Office design / Global
What works?
We were told that workplaces would become less relevant but the opposite is true. Here’s how to improve your lot.
We can’t escape the niggling feeling that our offices aren’t all that we’d hoped they’d be by 2019. The hollow promise that the internet would liberate us from desks to work feet up, cocktail in hand on a distant sandy shore was perhaps, in retrospect, a stretch. But what’s worse is that a swathe of data-driven consultants and over-excited architects have prompted the rise of all manner of sinister, sensors-on-seat-style solutions to the perceived problem of inefficiency.
Monocle has a different and altogether sunnier take on what a well-run workplace should look like – and we’ve pinned up some metaphorical Post-it notes here with suggestions for reintroducing some humanity into humdrum offices. Our ideal workplace would provide modest spaces for staff to share a meal while enjoying each other’s company – but also places for silence, where workers could escape the let-me-tell-you-about-my-app milieu that thrives in open-plan strip-lit offices. Workplaces should be seen as embassies: buildings that reflect your company’s ethos, not second homes bedecked with beanbags or peppered with ping-pong tables.

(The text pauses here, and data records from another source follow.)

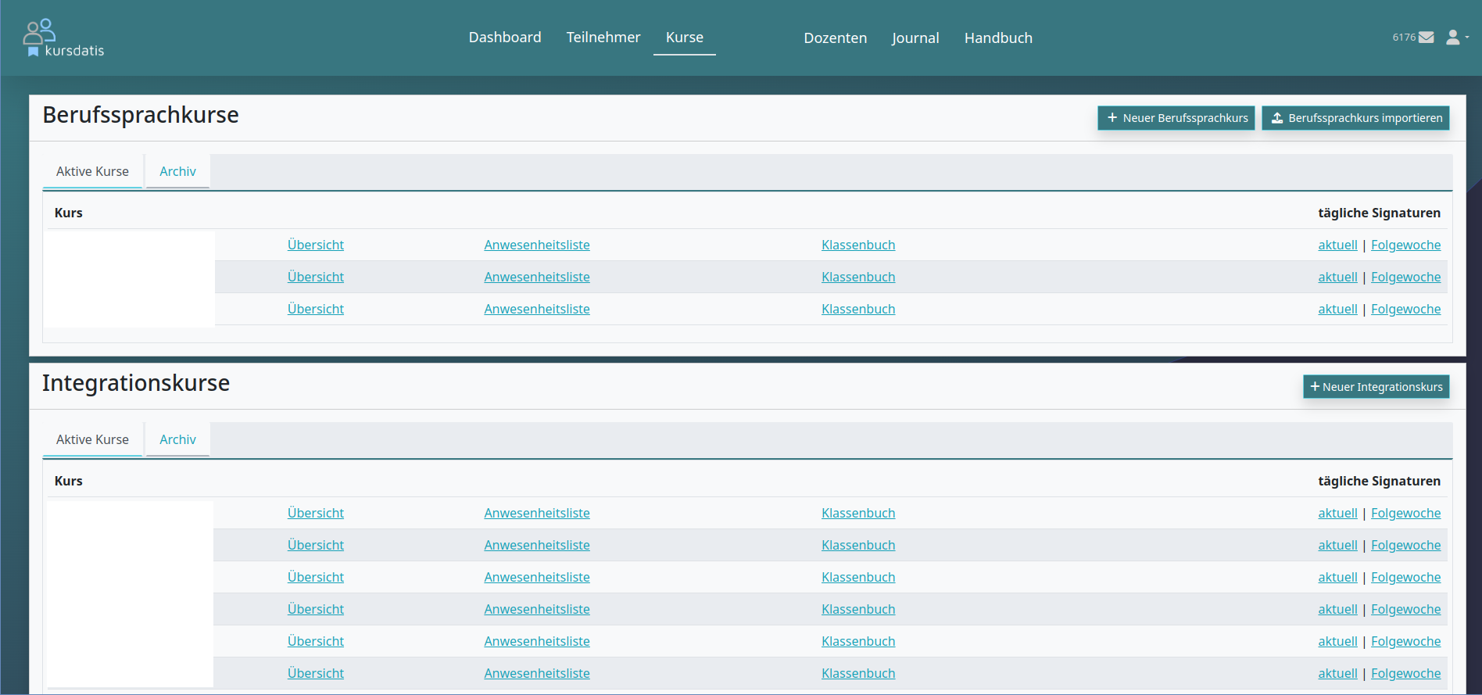
Task: Go to the Dashboard menu item
Action: [505, 38]
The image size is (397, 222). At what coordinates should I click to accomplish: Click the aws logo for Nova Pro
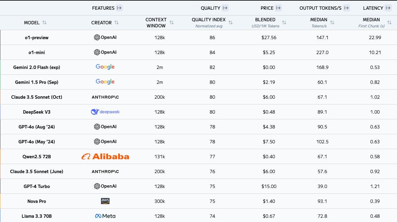(x=105, y=201)
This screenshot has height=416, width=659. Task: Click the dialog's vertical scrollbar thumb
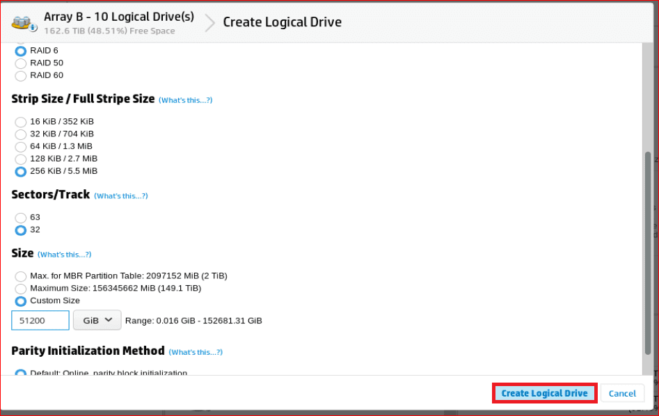(648, 261)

We’ve even floated ideas for a shorter working week – with the caveat that customer service shouldn’t falter because of it – and a back-to-basics hiring strategy: consider a new department head who is both qualified for the job and agreeable company when quaffing an after-work drink. How about a housekeeper to cook and keep the place spick and span? Crucially, technology isn’t always the solution.
So here are our suggestions for a healthy company culture and happier workforce in 2019. The offices of the future might not resemble the fantasies of the past but follow our advice and that needn’t be a bad thing.